Thai Mango Chicken Stir-Fry
Source of Recipe
posted by sueandwill - Heart Smart cooking Bonnie Stern
List of Ingredients
- 1/4 cup hoisin sauce
- 2 tablespoons Thai fish sauce
- 2 tablespoons mango nectar or light coconut milk
- 2 tablespoons orange juice
- 1 tablespoon peanut butter
- 1/2 teaspoon hot chili paste
- 1 pound boneless skinless chicken breast cut into 1 inch chunks
- 1 tablespoon cornstarch
- 1 tablespoon cold water
- 1 tablespoon vegetable oil
- 1 tablespoon chopped fresh ginger root
- 2 cloves garlic , minced
- 4 green onions chopped
- 1 (1 inch) piece of lemongrass (optional),tender part only, smashed and finely chopped
- 1 onion, chopped
- 2 sweet red peppers, in 1 inch pieces
- 1/4 pound mushrooms, thickly sliced
- 2 mangoes, peeled cut into 1 inch chunks
- 1/4 cup coarsely chopped cilantro, Thai basil or mint or a combination
Instructions
- In a small bowl whisk together hoisin through chili paste.

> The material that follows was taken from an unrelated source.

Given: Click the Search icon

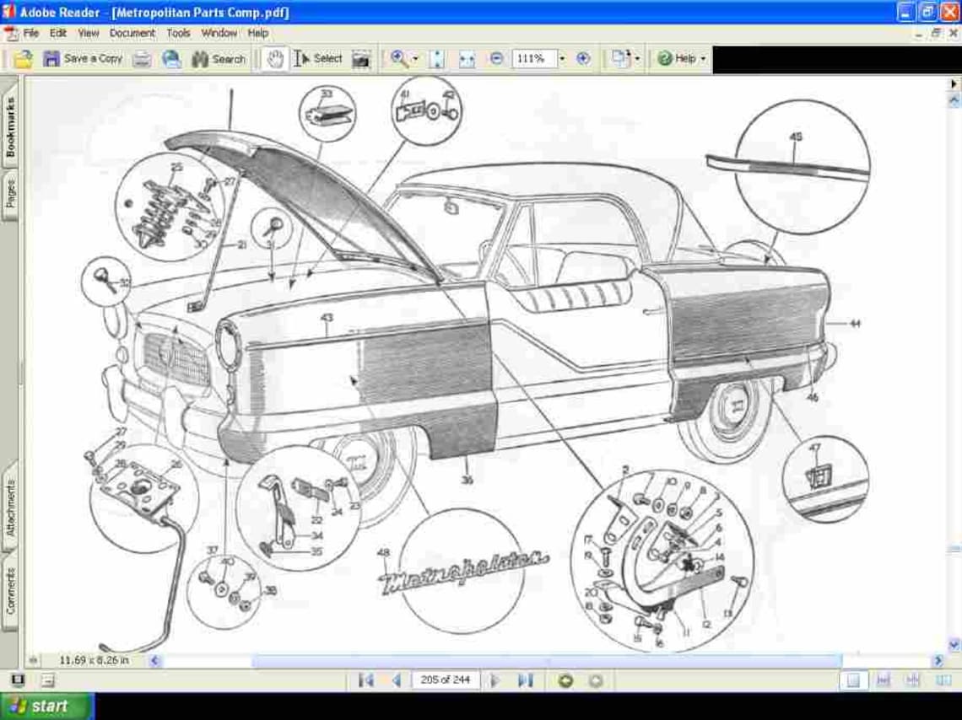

- In a large bowl toss chicken with cornstarch and water to coat.
- Heat oil in wok or non stick skillet - add chicken and stirfry until chicken about 3/4 cooked through.
- Add ginger, garlic green onions and lemongrass and stir-fry until fragrant, about 30 seconds. Add onion and red peppers stir-fry 2 minutes. Add mushrooms and cook for 1 minute. Add mangoes and sauce; bring to a boil and cook for 2 minutes. Add chopped herbs and remove from heat.